Franco’s Army of Africa, composed of Moroccan troops flown in by German planes, joined with thousands of Italian army “volunteers,” together with a constant supply of arms and airpower from Hitler and Mussolini, increasingly outnumbered the amateur International Brigades, who found themselves from the beginning fighting as “shock troops,” first to defend Madrid, then through a series of increasingly savage, renowned battles - Jarama, Guadalajara, Brunete, Belchete, Teruel - to the “nightmare retreat from the |Aragon front” and finally the tragedy of the Ebro.

Tremlett calls upon a range of recorded personal experiences and memories of many who took part, capturing the resilience, courage and incredible hardship of men facing an enemy whom they knew summarily executed most Brigader prisoners.
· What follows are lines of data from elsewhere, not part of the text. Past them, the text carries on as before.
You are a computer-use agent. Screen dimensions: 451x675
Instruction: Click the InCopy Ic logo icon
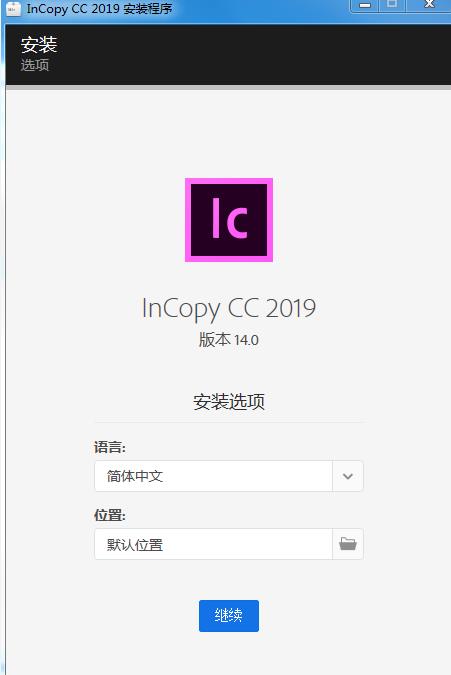(x=229, y=220)
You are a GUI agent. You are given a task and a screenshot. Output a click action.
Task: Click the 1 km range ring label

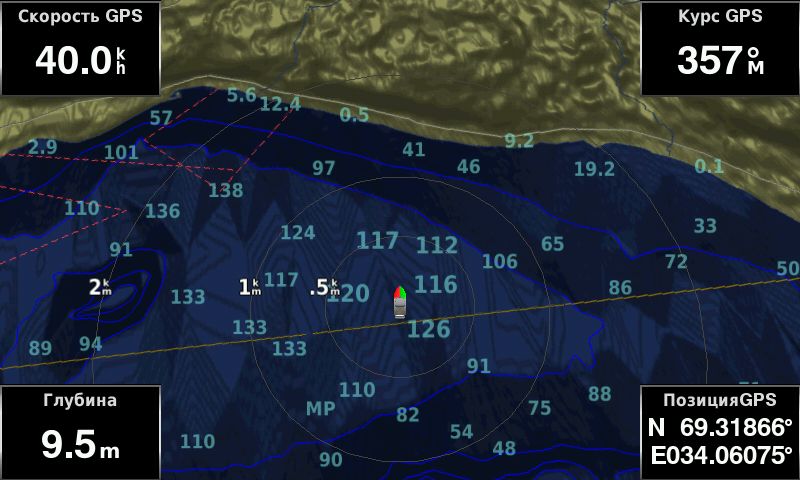pyautogui.click(x=250, y=288)
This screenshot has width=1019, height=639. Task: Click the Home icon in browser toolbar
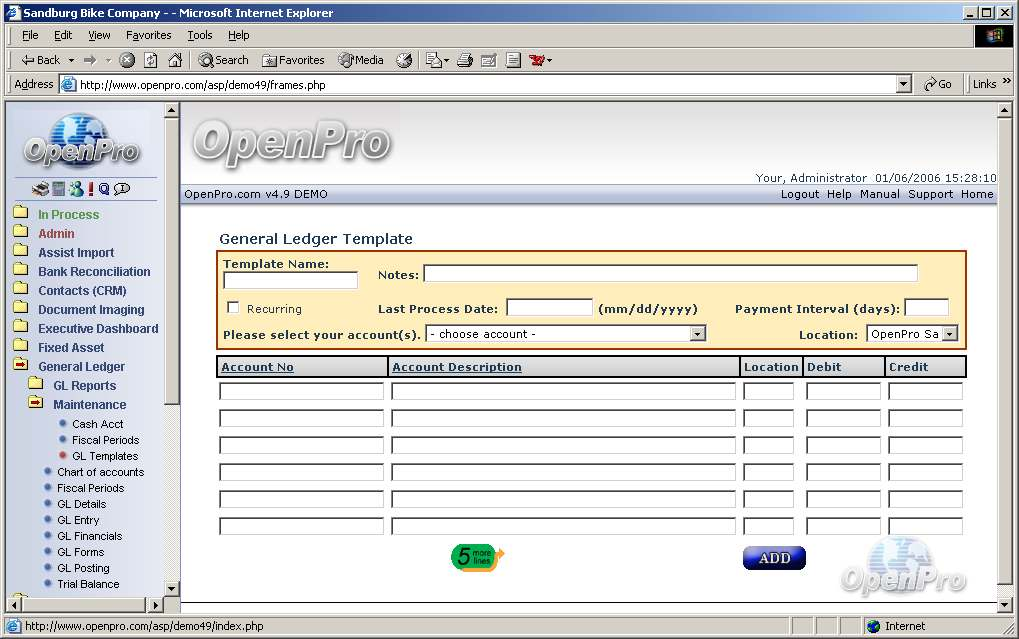click(x=175, y=60)
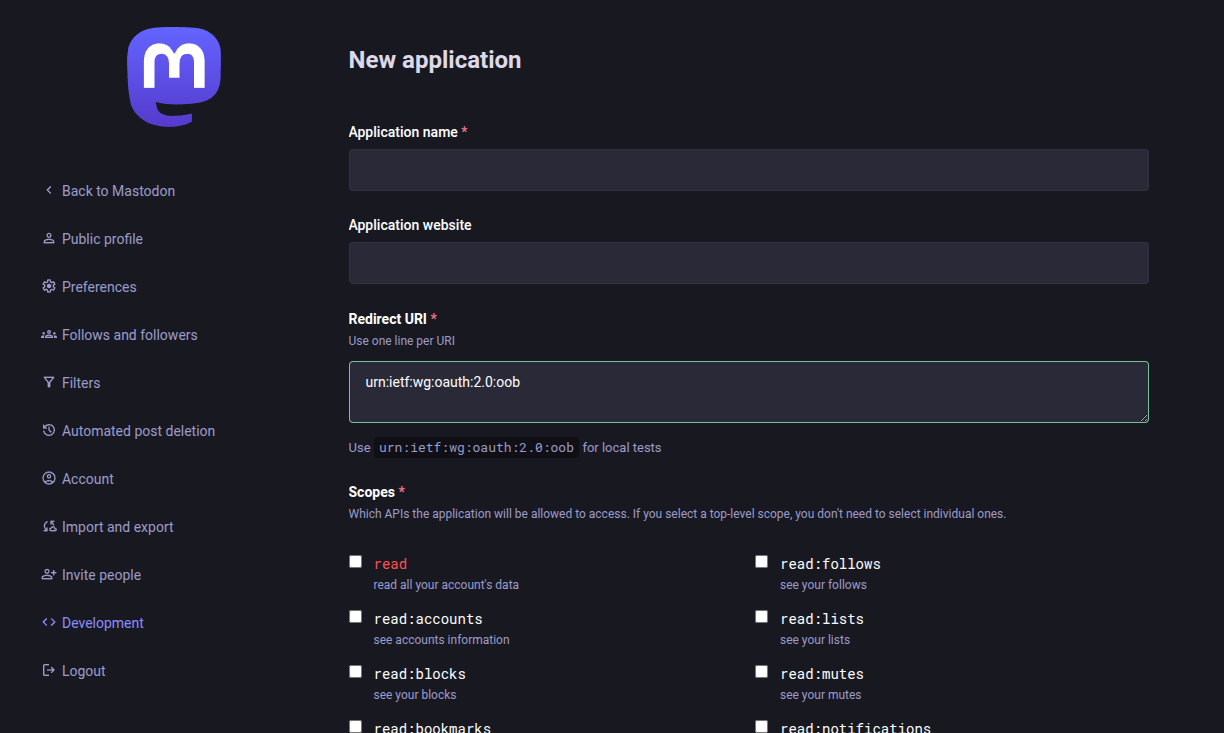Image resolution: width=1224 pixels, height=733 pixels.
Task: Open the Development section
Action: pos(102,623)
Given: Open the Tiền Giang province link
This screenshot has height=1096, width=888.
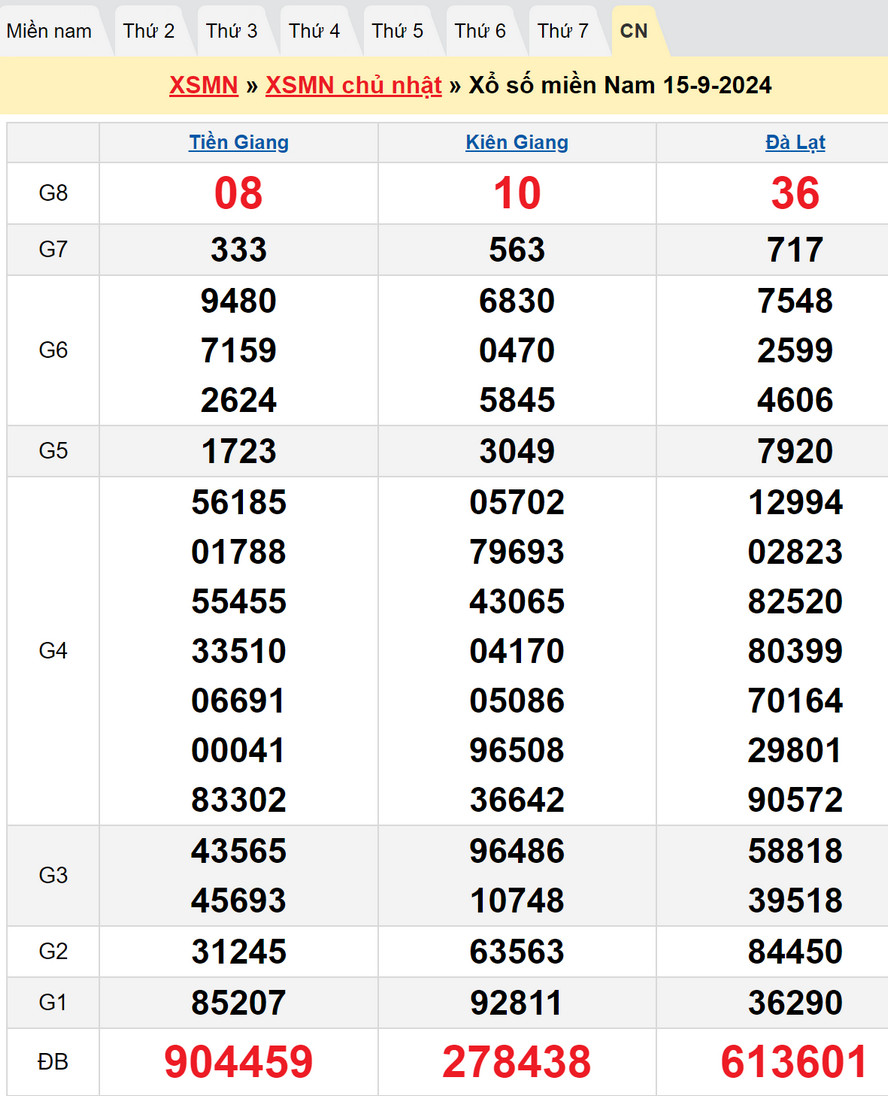Looking at the screenshot, I should click(x=239, y=142).
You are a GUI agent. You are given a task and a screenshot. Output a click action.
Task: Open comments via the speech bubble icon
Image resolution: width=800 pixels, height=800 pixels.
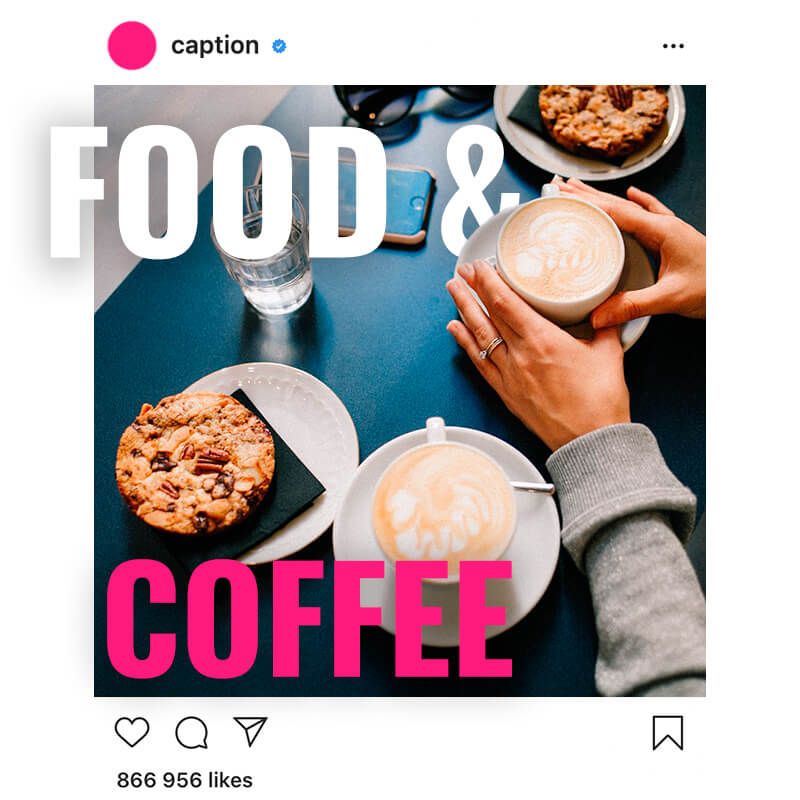click(191, 732)
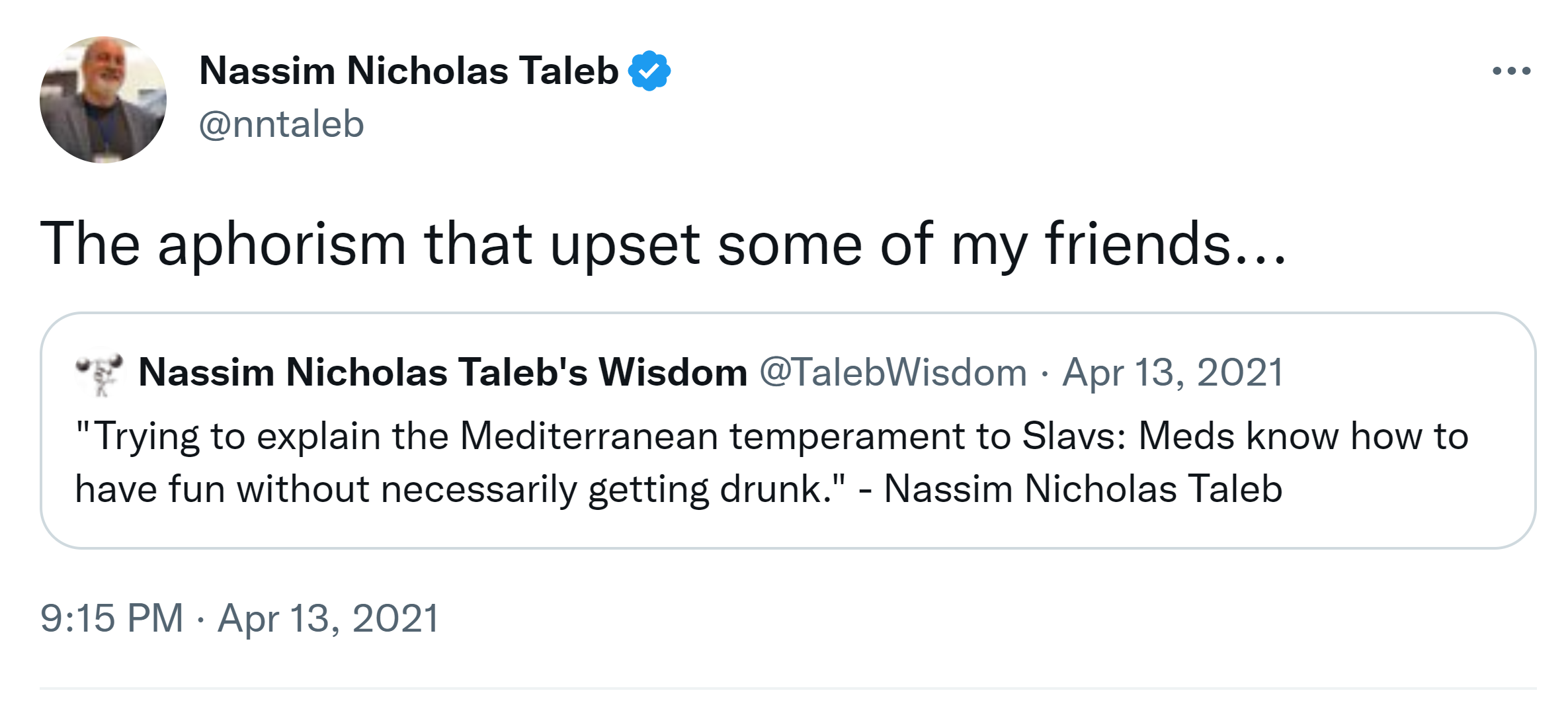Click the Nassim Nicholas Taleb display name
Screen dimensions: 1568x713
point(408,70)
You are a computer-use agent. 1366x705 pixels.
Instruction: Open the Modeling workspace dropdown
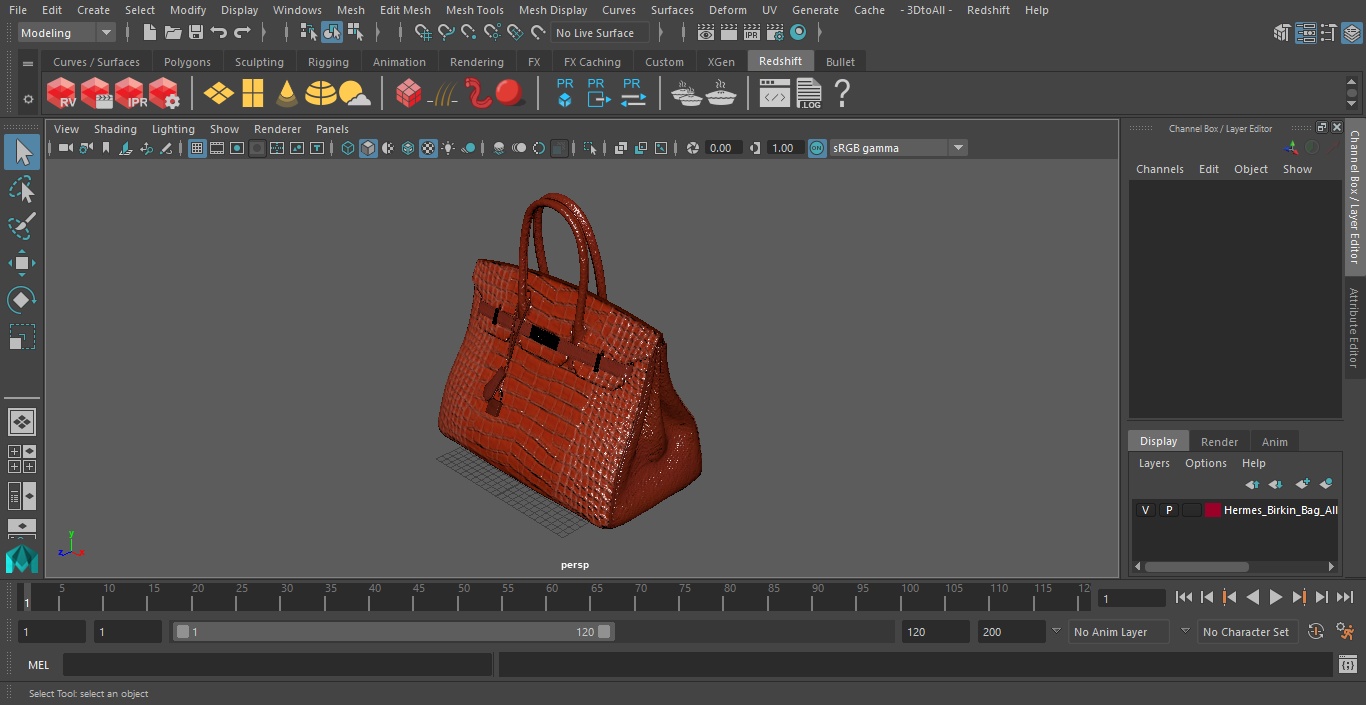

Their numbers depleted day by day, and often betrayed by inexperienced and unco-ordinated leadership, they nevertheless acquired a reputation that survives in the words of La Pasionaria’s famous farewell speech to the Brigades upon their withdrawal from Spain in October 1938 – “You are a  legend… the heroic example of democracy’s solidarity and universality in the face of the vile and accommodating spirit of those…with their eyes on hordes of wealth or corporate shares which they want to safeguard from all risks.”

All historians inevitably reveal their ideological position and, Tremlett, a Guardian Contributing Editor, while making the case against the shameful British led non-interventionists  – Neville Chamberlain informing George VI that Britain and nazi Germany were “the two pillars of European peace and buttresses against communism” – and noting that Soviet aid both in supplying logistics and air and tank crews, at first offsetting the Axis Powers’ huge involvement, presents the controlling influence of the communists  in a largely negative light.

This is underlined by a final chapter summing up the post WWII fortunes of the ex-Brigaders from various countries whereby, unlike the shabby treatment faced by Western returnees, a number of those from the Soviet bloc countries were treated as heroes who achieved leadership positions.

If this latest in the vast library of books on the Spanish Civil War adds little new, it fleshes out detail with fascinating nuggets of incidental information such as the Lincoln Brigade after the slaughter at Jarama being led by Oliver Law, “the first black American commander to lead white troops into battle.”

Although Tremlett holds interest through novelistic and journalistic colouring with numerous personal stories of many involved, his book commendably carries none of the common romantic glossing of that momentous war, but conveys the admiration due to the international volunteers who lived and died for a cause as important to us all now as it was to them.